President Alberto Fernández maintained that the unemployment rate fell to half of the levels it received when he assumed the Presidency, and stressed that for it to continue to decline, “continuing to support the industry is essential.”
Fernández spoke at a ceremony at the Ford automaker plant in the Buenos Aires town of General Pacheco, in which he pondered that the law to promote the automotive industry was “the result of consensus” from different sectors.
The president led the act in which he promulgated the Law for the Promotion of the Automotive Industry, together with the Minister of Economy, Sergio Massa, and the Secretary of Industry and Productive Development, José Ignacio de Mendiguren.
The rule contemplates tax benefits such as exemption from export rights until 2031 and declares auto parts production a strategic sector.
It also contemplates benefits for automotive investments, such as the early return of the Value Added Tax (VAT), since it establishes that the term will be reduced from six to three years and in the case of the amortization of capital goods it is reduced from five to three years.
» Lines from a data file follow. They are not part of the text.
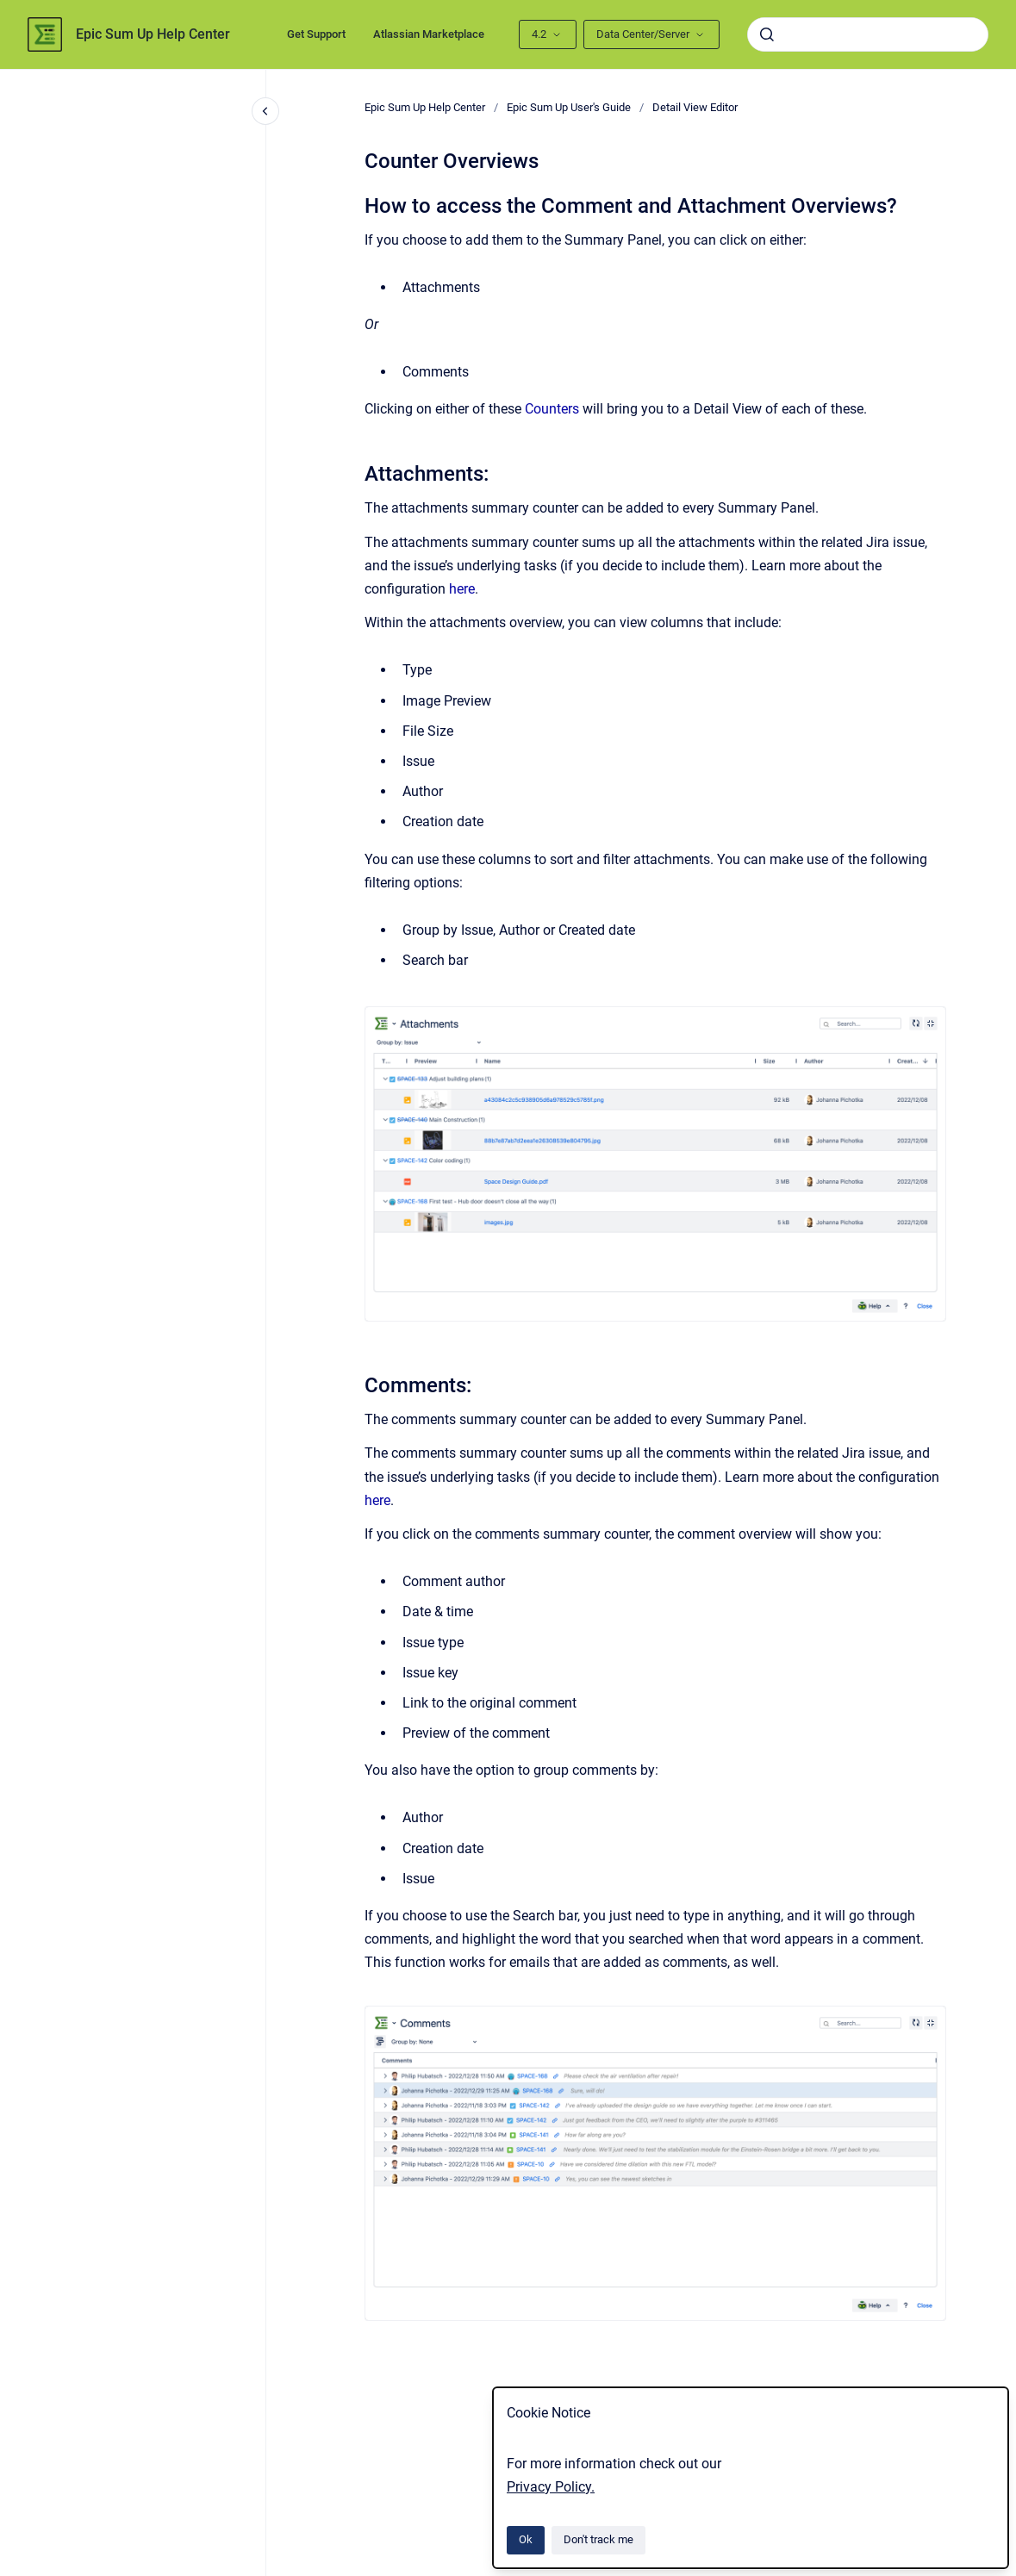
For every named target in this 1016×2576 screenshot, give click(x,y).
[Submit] (767, 34)
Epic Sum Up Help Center (153, 34)
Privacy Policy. (551, 2487)
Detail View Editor (695, 107)
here (462, 589)
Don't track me (598, 2539)
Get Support (316, 34)
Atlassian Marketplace (428, 34)
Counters (552, 409)
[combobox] (868, 34)
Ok (526, 2539)
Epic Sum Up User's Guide (569, 107)
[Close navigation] (265, 111)
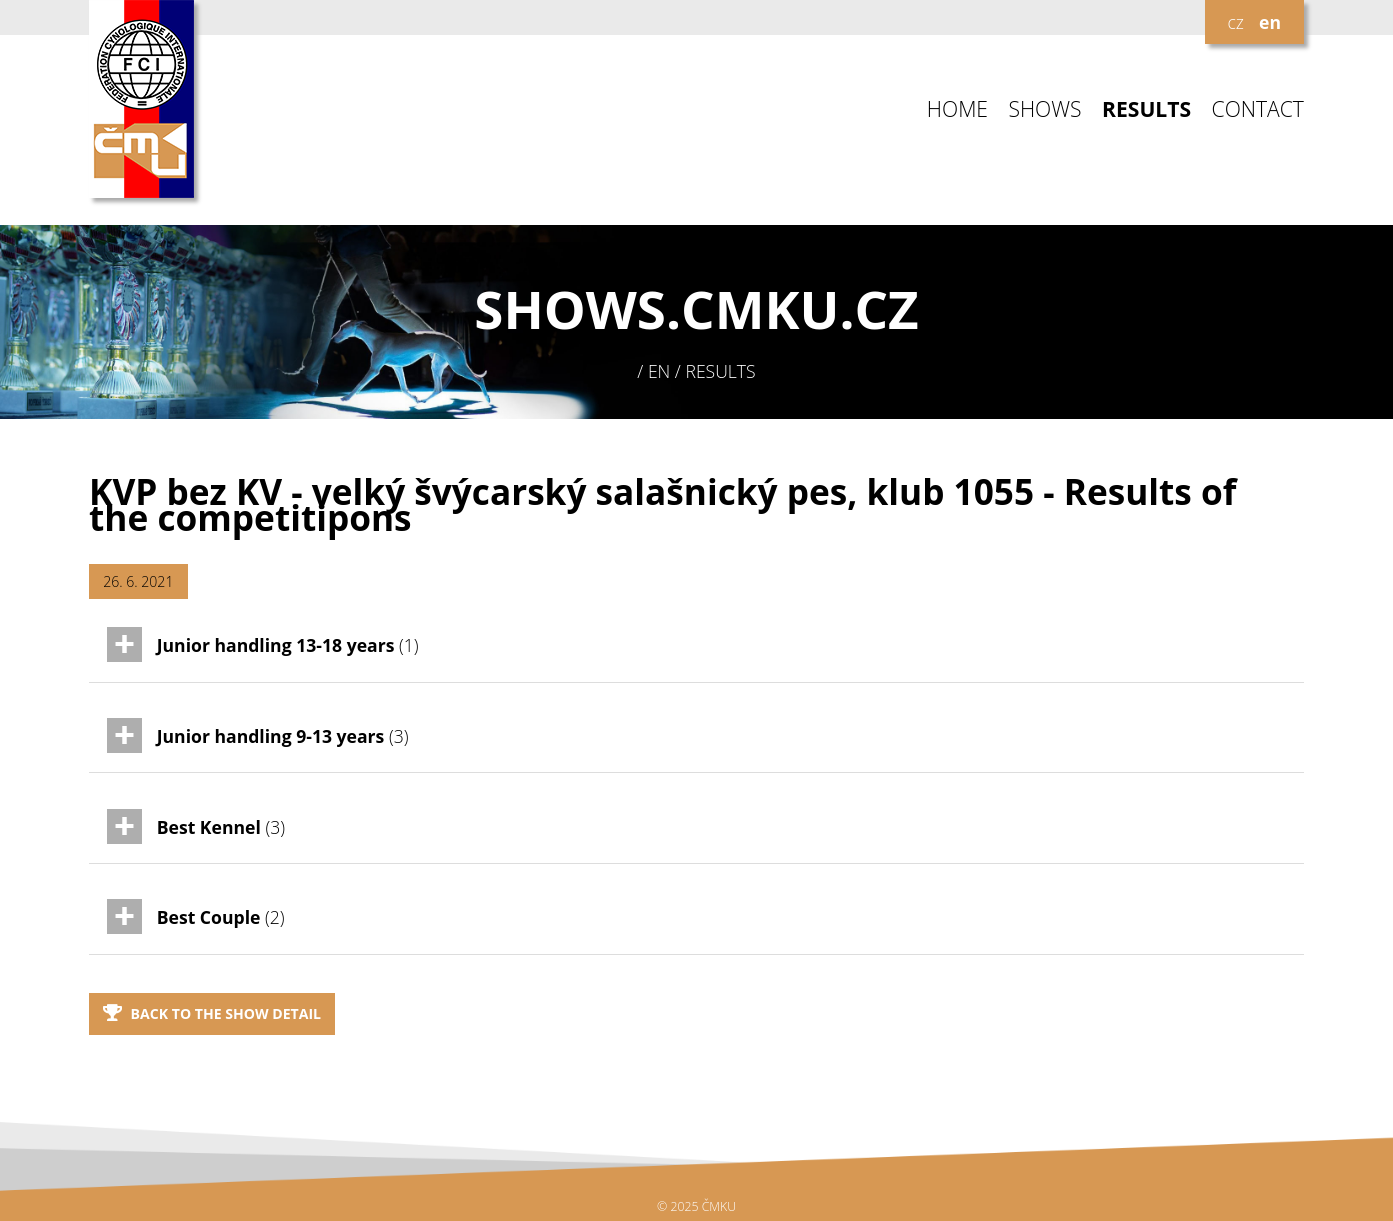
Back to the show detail (212, 1013)
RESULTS (1146, 109)
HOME (957, 109)
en (1270, 22)
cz (1235, 22)
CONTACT (1258, 109)
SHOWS (1044, 109)
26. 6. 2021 (138, 581)
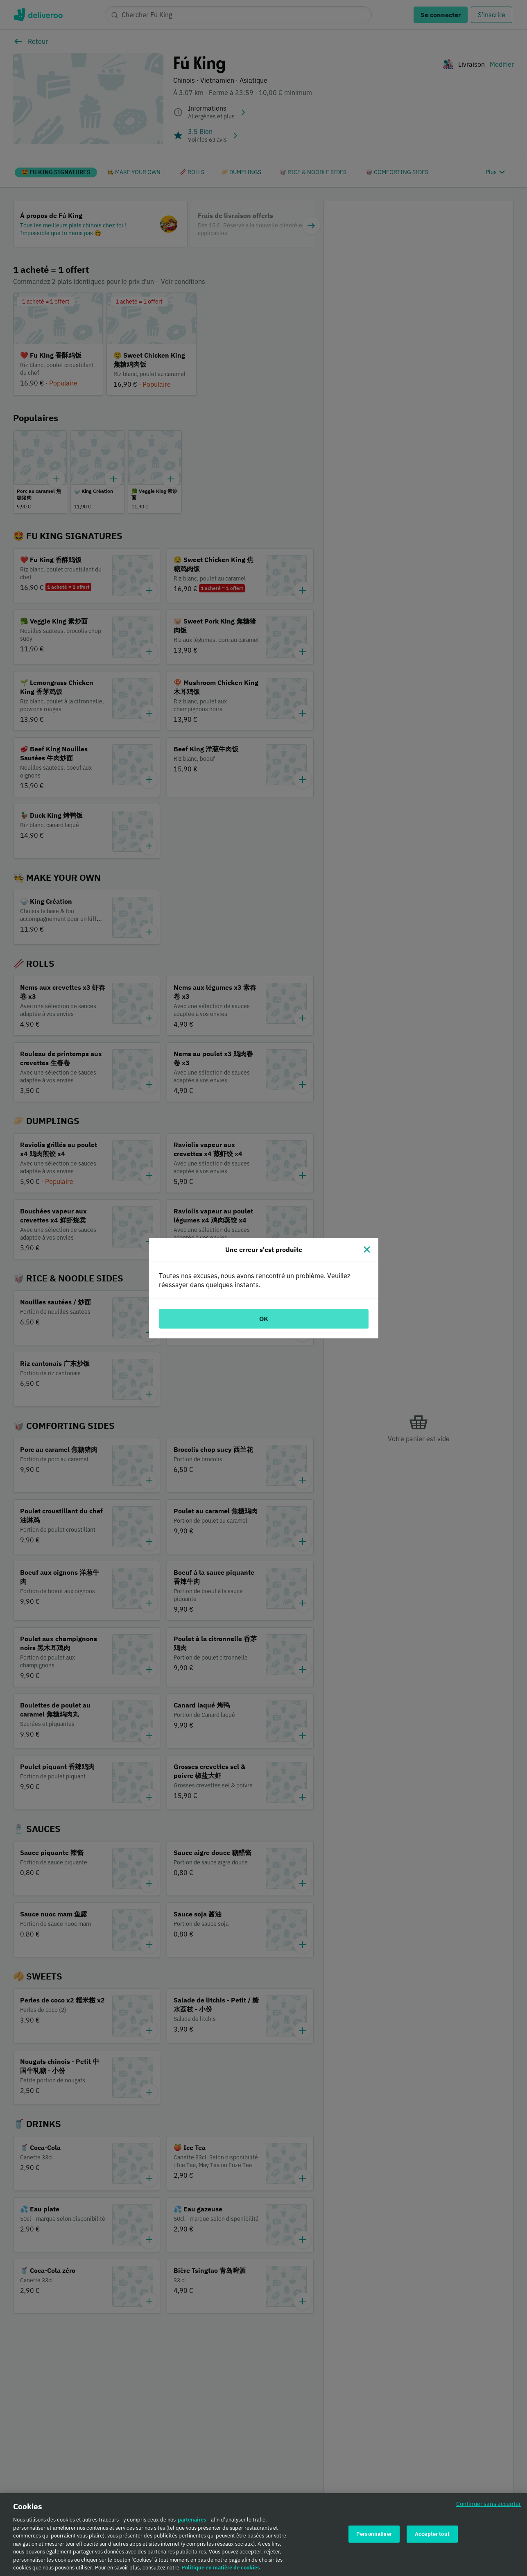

The initiative establishes a set of incentive measures aimed at new investment projects that ensure greater production, exports and employment in terminals and auto parts companies, in order to add value from industrial processes.
The rule, in turn, creates two new entities: a program to promote new investments and the Mobility Institute.
The first of the entities includes both capital investments and infrastructure works and benefits both foreign and domestic terminals.
The second strategic axis creates an institute whose purpose is to coordinate the different links of the automotive value chain with the public sector, that of workers and that of technological innovation.